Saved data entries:
+ + + + + + +

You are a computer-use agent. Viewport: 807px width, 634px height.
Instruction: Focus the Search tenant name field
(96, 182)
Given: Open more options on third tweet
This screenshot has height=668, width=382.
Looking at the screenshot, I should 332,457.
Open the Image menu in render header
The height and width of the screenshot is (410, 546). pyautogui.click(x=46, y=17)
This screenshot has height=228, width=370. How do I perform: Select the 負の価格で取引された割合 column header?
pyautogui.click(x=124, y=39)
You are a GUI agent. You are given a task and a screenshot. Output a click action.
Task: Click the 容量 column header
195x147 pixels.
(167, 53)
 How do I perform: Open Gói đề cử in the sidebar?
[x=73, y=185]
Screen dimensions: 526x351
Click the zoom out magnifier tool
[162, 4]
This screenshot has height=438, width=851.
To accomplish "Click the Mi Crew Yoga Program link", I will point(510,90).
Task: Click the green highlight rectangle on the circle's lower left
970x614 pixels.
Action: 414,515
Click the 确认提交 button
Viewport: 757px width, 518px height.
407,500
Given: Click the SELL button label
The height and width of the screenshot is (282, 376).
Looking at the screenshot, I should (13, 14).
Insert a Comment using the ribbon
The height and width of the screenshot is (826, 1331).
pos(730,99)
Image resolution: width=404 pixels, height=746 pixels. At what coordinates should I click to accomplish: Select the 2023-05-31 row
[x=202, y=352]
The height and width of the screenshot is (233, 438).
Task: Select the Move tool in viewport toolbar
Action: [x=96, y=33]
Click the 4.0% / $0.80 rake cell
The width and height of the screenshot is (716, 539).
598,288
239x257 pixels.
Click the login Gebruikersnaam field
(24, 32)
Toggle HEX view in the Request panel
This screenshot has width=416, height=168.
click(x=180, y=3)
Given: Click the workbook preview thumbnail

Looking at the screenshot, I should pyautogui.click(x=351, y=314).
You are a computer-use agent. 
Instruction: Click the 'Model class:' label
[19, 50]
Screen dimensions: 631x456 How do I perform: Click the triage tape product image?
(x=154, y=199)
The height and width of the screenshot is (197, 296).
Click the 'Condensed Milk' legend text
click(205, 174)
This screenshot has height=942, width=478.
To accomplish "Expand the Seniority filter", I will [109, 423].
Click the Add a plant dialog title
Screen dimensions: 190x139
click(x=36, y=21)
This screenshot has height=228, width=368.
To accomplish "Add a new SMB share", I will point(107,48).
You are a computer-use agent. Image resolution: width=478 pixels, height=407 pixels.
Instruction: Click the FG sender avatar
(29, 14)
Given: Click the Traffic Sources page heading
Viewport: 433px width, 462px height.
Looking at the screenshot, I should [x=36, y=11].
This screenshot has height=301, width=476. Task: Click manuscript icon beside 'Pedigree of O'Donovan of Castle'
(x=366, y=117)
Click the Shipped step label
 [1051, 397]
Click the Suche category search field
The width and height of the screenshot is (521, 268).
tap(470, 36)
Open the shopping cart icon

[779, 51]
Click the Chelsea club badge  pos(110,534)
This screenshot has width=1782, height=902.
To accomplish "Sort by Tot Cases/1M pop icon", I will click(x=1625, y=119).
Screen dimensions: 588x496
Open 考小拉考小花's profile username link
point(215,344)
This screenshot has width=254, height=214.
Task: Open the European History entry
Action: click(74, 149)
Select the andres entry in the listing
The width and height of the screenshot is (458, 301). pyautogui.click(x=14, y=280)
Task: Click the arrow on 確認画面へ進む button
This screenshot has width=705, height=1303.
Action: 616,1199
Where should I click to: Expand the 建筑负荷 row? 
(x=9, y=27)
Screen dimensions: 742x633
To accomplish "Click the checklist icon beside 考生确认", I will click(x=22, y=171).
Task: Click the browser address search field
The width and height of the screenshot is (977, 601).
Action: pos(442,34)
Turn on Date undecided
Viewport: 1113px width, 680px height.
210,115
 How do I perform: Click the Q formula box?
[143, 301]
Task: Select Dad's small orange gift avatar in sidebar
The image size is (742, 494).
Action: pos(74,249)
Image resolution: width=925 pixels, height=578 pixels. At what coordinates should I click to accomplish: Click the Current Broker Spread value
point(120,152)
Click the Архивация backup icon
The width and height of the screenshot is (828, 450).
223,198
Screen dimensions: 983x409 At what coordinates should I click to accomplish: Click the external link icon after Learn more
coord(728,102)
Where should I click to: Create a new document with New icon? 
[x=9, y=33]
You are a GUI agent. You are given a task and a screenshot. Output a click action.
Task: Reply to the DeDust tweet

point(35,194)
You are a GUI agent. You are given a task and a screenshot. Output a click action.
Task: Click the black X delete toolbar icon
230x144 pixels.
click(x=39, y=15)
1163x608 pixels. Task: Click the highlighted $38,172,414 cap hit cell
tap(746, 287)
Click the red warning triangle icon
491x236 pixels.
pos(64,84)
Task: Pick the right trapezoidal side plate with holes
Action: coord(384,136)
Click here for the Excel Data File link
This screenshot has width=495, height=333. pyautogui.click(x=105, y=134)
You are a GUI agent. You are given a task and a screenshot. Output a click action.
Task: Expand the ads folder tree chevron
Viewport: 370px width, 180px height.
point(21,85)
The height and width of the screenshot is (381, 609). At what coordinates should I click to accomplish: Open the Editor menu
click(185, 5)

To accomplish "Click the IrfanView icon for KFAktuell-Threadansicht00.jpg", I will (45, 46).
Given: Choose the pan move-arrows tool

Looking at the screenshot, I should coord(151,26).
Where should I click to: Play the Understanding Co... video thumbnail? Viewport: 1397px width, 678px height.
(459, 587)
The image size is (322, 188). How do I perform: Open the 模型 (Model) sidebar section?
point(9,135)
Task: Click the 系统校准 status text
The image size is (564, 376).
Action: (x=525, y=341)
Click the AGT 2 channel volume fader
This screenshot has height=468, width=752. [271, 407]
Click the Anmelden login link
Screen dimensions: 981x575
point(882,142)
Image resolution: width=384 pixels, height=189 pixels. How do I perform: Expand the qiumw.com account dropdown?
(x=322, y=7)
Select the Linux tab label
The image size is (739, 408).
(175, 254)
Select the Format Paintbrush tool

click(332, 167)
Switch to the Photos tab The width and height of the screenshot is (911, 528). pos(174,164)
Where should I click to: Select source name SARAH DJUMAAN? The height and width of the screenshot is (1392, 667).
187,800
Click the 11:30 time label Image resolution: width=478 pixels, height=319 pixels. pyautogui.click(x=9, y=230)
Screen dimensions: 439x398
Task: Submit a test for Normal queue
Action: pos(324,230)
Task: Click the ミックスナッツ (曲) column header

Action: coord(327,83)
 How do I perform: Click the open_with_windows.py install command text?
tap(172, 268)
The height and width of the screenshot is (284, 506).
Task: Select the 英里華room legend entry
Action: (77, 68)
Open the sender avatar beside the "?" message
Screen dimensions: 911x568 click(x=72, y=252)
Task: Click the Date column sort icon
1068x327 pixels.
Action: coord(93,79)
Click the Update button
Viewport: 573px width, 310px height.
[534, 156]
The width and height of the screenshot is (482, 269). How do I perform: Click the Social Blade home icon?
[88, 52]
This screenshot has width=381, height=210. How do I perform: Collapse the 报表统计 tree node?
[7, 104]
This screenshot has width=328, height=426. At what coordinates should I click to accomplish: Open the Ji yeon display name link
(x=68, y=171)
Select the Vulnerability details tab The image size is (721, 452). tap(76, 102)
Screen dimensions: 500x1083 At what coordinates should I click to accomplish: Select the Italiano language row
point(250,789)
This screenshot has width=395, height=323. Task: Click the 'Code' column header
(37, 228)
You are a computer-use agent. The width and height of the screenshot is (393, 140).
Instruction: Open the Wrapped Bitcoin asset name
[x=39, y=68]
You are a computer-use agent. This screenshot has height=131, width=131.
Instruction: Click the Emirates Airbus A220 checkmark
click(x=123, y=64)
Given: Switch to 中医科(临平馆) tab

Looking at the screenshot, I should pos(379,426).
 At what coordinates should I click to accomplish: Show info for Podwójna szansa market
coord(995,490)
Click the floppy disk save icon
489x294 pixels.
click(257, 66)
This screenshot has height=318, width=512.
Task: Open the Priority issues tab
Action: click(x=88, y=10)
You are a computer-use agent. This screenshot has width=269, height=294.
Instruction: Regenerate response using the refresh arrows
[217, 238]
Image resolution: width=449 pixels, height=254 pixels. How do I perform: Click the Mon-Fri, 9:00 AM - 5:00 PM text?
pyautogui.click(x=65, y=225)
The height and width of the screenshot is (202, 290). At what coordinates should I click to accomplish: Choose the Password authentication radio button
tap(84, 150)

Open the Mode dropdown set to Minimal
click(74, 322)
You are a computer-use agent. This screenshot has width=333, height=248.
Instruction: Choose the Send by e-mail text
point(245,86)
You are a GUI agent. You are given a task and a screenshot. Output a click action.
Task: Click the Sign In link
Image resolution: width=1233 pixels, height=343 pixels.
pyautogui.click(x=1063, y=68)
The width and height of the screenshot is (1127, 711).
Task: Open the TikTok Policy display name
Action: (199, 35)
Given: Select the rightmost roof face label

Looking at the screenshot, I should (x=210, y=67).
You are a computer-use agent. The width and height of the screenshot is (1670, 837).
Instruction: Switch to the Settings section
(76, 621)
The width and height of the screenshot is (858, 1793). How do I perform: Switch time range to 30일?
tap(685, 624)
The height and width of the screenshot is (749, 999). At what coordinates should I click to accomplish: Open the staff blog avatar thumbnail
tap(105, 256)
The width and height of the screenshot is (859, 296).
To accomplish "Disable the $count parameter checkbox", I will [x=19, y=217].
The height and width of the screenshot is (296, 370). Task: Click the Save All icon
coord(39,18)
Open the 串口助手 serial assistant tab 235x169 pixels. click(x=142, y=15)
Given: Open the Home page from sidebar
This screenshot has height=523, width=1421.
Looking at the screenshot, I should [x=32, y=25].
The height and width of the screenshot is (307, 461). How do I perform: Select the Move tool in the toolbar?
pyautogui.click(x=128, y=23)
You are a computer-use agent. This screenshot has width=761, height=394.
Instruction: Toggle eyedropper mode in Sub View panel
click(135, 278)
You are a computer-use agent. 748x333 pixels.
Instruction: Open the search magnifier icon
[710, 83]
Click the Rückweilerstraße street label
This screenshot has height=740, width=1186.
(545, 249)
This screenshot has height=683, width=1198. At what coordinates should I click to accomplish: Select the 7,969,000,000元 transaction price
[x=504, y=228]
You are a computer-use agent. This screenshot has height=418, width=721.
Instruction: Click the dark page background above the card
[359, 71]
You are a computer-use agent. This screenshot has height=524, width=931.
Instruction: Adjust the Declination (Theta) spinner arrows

+ + + + + + +

What this task involves: Quote, word for word, every line from the top of the entries through the line that holds "Click the 4.0% / $0.80 rake cell".

Solution to this exercise:
You are a computer-use agent. Viewport: 807px width, 634px height.
Instruction: Focus the Search tenant name field
(96, 182)
Given: Open more options on third tweet
This screenshot has height=668, width=382.
Looking at the screenshot, I should 332,457.
Open the Image menu in render header
The height and width of the screenshot is (410, 546). pyautogui.click(x=46, y=17)
This screenshot has height=228, width=370. How do I perform: Select the 負の価格で取引された割合 column header?
pyautogui.click(x=124, y=39)
You are a GUI agent. You are given a task and a screenshot. Output a click action.
Task: Click the 容量 column header
195x147 pixels.
(167, 53)
 How do I perform: Open Gói đề cử in the sidebar?
[x=73, y=185]
Screen dimensions: 526x351
Click the zoom out magnifier tool
[162, 4]
This screenshot has height=438, width=851.
To accomplish "Click the Mi Crew Yoga Program link", I will point(510,90).
Task: Click the green highlight rectangle on the circle's lower left
970x614 pixels.
Action: 414,515
Click the 确认提交 button
Viewport: 757px width, 518px height.
407,500
Given: Click the SELL button label
The height and width of the screenshot is (282, 376).
Looking at the screenshot, I should (13, 14).
Insert a Comment using the ribbon
The height and width of the screenshot is (826, 1331).
pos(730,99)
Image resolution: width=404 pixels, height=746 pixels. At what coordinates should I click to accomplish: Select the 2023-05-31 row
[x=202, y=352]
The height and width of the screenshot is (233, 438).
Task: Select the Move tool in viewport toolbar
Action: [x=96, y=33]
Click the 4.0% / $0.80 rake cell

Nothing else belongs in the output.